Dr. Bud Beamer publishes 'The Baby and the Seed'
You could say the seed was planted for his book "The Baby and the Seed" many years ago when Dr. Leland "Bud" Beamer was a young student at Cornell College in Iowa.
"I had a female professor who was really big on why we become who we are," he recalls. "They didn't have all this scientific knowledge then, but they knew that a good beginning made a big difference."
He wrote a paper on the topic for the class, which became required reading.
"Something turned me on as far as a passion. The seed was there," Beamer said. "You assume a child at that age isn't going to remember anything, so does it really make a difference what goes on if they're not going to remember it?"
And yet, Beamer points out, research shows that 90% of the brain pathways are developed during pregnancy and the first two years of life.
"Who they are going to become is determined by that period in their life, so it's a big deal."
Although it took several decades, Beamer published his illustrated children's book in August, which he describes as a primer on good parenting and a book for the entire family.
Over the years, he read several books that furthered his interest in a person's formative years, such as "Ghosts From the Nursery: Tracing the Roots of Violence" by Robin Karr-Morse and Bruce Perry's "The Boy Who Was Raised as a Dog."
Beamer's 40 years of experience as a Madras family doctor and surgeon followed by seven years as a doctor with Eastern Oregon Correctional Institution further nurtured Beamer's desire for writing the book.
"I deal with all these guys in prison, and that was some of the basis of the book," Beamer said. "Reading their psychiatric intakes and how they were raised, and it breaks your heart to think that parents actually did these things to their kids, treated them in such a way."
Several years ago, Beamer was moved to write a poem entitled "Hungry Eyes," which was based on the importance of a mother's eye and facial contact with her baby. Gabor Maté's book "In the Realm of Hungry Ghosts" provided the metaphor comparing the beginnings of a human and a seed of wheat and why they both rely on a good environment.
"A baby needs nurturing and love, and the seed needs good soil and sunshine and water, and I thought, I can make a poem out of that," Beamer related.
In 2007, he recited "Hungry Eyes" to the Oregon Ways and Means Committee, which was part of a presentation which moved them to fund $1 million to start four relief nurseries.

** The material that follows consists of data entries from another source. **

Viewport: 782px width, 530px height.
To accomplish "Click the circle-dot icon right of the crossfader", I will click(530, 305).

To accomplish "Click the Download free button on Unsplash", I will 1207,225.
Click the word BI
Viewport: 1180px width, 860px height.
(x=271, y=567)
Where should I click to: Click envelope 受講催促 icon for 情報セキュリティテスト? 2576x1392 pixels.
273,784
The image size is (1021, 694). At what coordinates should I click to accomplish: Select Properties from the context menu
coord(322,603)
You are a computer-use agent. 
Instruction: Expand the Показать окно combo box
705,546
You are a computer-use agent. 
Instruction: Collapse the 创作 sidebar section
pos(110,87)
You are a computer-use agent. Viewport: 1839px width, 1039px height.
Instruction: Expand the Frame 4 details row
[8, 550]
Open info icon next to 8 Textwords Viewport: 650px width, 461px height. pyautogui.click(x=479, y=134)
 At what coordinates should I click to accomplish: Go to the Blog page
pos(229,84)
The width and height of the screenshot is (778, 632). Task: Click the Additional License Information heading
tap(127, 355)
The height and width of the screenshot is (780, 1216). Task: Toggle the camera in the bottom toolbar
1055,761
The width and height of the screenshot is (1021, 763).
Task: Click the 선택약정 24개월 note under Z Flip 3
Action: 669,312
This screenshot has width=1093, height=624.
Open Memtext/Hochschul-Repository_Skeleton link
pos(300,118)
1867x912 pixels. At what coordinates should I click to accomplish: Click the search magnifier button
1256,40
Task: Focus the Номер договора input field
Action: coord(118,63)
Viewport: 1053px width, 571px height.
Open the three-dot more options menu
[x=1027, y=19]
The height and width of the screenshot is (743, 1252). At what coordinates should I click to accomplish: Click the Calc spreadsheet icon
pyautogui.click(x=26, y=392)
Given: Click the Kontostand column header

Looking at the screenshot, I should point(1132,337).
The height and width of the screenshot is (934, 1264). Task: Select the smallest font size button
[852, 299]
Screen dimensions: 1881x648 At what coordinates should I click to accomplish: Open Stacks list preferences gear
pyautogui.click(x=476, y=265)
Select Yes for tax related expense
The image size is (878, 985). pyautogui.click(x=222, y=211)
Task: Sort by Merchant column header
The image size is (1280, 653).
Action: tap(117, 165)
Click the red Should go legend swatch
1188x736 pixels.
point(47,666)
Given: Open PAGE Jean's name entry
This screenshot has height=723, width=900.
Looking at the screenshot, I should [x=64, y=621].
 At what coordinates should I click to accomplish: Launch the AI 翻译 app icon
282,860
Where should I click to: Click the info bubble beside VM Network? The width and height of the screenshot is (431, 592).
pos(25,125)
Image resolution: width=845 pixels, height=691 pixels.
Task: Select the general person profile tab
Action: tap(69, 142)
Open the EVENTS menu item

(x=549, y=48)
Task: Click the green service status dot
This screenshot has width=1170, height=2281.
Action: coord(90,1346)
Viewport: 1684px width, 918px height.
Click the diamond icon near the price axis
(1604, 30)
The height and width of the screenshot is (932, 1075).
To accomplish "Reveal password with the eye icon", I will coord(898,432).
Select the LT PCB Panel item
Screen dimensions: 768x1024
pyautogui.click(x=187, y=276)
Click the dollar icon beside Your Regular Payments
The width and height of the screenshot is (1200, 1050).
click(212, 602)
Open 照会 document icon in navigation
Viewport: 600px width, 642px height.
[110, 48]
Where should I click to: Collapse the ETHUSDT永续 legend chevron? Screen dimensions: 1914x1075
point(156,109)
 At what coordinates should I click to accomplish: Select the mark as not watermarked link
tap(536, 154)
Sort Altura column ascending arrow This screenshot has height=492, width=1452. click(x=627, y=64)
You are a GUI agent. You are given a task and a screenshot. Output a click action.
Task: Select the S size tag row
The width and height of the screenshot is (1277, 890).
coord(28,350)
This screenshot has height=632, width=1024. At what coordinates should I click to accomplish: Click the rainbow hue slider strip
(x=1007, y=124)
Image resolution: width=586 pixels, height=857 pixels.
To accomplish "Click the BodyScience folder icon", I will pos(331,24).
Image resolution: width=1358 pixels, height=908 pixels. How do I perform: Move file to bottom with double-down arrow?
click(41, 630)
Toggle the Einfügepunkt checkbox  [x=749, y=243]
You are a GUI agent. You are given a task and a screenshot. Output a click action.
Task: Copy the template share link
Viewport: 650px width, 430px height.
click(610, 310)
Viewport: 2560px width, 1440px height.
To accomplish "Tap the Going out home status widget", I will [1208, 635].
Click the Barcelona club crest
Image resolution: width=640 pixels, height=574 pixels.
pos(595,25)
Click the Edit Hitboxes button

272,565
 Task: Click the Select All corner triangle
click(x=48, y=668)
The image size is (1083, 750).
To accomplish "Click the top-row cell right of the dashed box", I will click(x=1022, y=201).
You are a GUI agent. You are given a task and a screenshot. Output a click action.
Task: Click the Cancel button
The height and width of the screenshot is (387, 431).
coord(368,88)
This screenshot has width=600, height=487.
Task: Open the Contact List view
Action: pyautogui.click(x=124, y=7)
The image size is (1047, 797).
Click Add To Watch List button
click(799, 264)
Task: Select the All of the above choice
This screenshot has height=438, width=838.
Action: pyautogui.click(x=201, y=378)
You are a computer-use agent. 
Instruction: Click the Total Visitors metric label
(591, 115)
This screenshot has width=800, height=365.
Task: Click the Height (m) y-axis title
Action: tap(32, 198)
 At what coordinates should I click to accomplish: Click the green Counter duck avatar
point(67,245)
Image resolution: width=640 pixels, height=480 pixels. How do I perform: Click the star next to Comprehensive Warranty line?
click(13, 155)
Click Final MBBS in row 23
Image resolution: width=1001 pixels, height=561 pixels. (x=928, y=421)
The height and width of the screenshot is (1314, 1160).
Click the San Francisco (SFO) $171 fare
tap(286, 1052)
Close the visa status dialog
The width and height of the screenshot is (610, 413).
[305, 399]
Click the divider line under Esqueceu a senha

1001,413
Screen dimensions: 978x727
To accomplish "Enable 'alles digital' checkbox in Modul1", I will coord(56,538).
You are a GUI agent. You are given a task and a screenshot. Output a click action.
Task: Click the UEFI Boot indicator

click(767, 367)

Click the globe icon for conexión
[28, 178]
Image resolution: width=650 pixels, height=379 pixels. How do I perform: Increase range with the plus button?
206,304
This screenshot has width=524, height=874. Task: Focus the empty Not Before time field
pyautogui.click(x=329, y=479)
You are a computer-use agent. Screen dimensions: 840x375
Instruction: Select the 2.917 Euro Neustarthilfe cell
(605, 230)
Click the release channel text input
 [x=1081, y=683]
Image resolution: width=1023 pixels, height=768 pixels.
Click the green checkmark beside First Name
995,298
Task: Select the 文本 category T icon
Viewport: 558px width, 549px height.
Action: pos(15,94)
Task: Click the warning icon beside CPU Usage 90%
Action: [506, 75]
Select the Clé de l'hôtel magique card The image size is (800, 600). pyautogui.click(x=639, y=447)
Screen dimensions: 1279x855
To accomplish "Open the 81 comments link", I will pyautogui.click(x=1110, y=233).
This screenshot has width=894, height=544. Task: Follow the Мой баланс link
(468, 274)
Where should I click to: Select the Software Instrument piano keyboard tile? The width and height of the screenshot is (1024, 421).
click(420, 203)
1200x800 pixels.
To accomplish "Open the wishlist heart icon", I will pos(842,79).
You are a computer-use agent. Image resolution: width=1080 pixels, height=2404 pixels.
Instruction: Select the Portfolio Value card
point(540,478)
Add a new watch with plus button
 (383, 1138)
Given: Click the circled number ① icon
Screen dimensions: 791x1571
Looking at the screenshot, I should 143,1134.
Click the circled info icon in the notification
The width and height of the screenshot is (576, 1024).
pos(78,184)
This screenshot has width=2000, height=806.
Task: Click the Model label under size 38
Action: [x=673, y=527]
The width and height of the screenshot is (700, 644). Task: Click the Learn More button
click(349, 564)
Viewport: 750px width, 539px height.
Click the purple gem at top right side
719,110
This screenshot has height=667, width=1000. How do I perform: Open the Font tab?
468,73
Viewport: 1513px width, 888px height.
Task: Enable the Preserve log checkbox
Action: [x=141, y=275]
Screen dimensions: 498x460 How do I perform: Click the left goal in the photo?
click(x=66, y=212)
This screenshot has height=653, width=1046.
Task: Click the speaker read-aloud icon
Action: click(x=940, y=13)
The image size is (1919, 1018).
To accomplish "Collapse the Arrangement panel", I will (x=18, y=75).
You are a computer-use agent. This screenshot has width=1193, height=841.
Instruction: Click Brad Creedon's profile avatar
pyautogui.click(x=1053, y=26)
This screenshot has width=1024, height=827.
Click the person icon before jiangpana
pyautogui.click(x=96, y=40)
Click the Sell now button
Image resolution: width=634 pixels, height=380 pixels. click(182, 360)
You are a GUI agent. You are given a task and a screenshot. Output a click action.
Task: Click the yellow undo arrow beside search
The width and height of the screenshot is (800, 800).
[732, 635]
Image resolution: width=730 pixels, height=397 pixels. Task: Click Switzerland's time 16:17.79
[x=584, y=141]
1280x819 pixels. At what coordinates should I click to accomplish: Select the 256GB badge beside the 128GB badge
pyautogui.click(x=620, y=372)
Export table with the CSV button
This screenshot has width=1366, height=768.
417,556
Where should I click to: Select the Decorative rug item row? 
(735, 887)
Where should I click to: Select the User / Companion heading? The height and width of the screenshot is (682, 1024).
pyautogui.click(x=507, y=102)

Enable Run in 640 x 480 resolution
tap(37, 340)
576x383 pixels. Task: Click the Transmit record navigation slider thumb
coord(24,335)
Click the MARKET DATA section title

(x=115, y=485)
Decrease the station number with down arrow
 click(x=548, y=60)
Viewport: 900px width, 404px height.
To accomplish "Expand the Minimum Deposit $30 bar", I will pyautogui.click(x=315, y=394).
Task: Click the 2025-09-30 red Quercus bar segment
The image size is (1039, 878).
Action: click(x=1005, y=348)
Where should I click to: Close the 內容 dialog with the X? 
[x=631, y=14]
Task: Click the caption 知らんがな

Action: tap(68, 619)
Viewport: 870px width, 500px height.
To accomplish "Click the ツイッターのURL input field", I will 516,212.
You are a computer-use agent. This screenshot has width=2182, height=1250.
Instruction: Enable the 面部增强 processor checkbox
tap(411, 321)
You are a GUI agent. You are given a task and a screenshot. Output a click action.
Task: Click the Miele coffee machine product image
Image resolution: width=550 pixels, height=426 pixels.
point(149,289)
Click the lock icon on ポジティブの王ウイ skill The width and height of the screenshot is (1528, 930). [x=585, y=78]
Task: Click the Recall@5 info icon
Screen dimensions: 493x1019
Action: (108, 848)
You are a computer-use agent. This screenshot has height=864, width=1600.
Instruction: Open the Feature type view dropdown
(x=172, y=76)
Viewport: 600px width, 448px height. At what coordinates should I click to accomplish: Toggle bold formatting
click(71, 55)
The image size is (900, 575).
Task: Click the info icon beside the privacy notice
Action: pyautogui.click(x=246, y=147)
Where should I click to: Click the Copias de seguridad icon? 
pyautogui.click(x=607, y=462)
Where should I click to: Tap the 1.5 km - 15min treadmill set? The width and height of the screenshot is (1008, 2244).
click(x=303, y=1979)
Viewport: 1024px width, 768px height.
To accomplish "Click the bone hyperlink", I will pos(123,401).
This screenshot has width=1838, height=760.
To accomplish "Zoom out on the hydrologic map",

While he was working at the prison in Pendleton, Beamer became friends with an inmate who was an artist in residence. Beamer and Kirk Charlton had talked about Beamer's idea of using his poem as a basis for a book and accompanying it with Charlton's illustrations.
Beamer then returned to Madras and took a job as the chief medical officer at Deer Ridge Correctional Institution. He soon got a letter from Charlton, who asked him about that book they were going to do. That's all the motivation Beamer needed.
The poet and artists teamed up. Charlton's colorful illustrations accompany each stanza of Beamer's "The Baby and the Seed" poem, which speaks of the importance of babies feeling love and safety as they grow. They also added an appendix with advice on children's development of emotions and skills and the importance of reading, music, playing, chores, caring, resilience and love in a child's life.
Another section explains how toxic stress in the home affects the baby's growing brain and will affect the person who she will become and will be the basis for future chronic diseases, addiction, mental and behavioral disorders, and learning disabilities, Beamer said.
Madras artist Paul Lanquist contributed real-life portraits, which Beamer said help the reader relate emotionally to the connection between a parent and a baby.
Beamer worked with Xlibris, a self-publishing agency, to print and promote the 58-page book. "The Baby and the Seed" has been selected for the New York Times Best Read List.
He wants to get "The Baby and the Seed" into the hands of expectant parents, families, child caregivers, professionals and children themselves.
"The main objective in the book is to stop the intergenerational transmission of dysfunctional parenting," Beamer said. "We're going to parent as we were parented, and if it's been dysfunctional, there's going to be more dysfunctional parents."
He hopes his book will give young parents and parents to be the insight on how to love and nurture their children so they grow into adults who in turn have empathy and are able to self-regulate.
"Love is magic! It can create a caring, healthy, capable human being that becomes a contributing member of society," Beamer said. "I hope that people can learn from it and that it will make a difference."
"The Baby and the Seed"
Author: Leland "Bud" Beamer
Illustrator: Kirk Charlton
Portraits by Paul Lanquist
Available online at Xlibris, Amazon, Barnes and Noble, and Google Books.